Let’s briefly discuss what each of these block types do.

  • google_service_account creates a service account. I gave each of them a descriptive account_id and display_name, then specified the project to create them in. Pretty straight forward.
  • google_project_iam_member adds a role to a service account in the specified project. For the app_pipeline_sa, this was roles/run.developer so it can make changes to Cloud Run and roles/artifactregistry.writer so that it could push container images to the Artifact Registry. For the infra_pipeline_sa, there are many admin roles that are required so that it can create and destroy resources, including service accounts and permissions.
  • google_service_account_iam_member allows a service account to act as another. This was needed for the app_pipeline_sa so that it could act as the Cloud Run service account from earlier.

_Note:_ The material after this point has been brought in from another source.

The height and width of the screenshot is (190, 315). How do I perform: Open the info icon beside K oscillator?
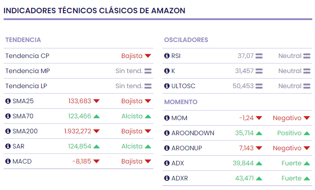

Since the infra_pipeline_sa needed several roles, I used Terraform’s version of a for-loop in main.tf and added this to the variables.tf:

variable "infra_pipeline_roles" {
  description = "The set of roles required by the infrastructure pipeline service acccount"
  default = [
    "roles/artifactregistry.admin",
    "roles/run.admin",
    "roles/datastore.owner",
    "roles/storage.admin",
    "roles/iam.serviceAccountAdmin",
    "roles/iam.serviceAccountUser",
    "roles/resourcemanager.projectIamAdmin"
  ]
}

Pipeline authentication

Being perfectly honest, sorting out authenticating as these service accounts from ADO was… unpleasant. I opted to use service account keys, which are JSON files that contain a private key that can be used to authenticate as the service account from anywhere. This makes them a bit of a security risk, and there are better options like Workload Identity Federation, but that is its own can of worms and felt out of scope for now. Just know that, generally, in production especially, you probably wouldn’t want to do this.

So service account keys it is. ADO does not have a native GCP service connection type, although there are extensions that address this. I tried a Terraform extension and a GCP extension and could not get either of them to work. I won’t blame the extensions though, it was more than likely user error. Luckily though, ADO has a pipeline feature called the Library, which is a way to store variables, including sensitive secrets like service account keys, in ADO for use by pipelines.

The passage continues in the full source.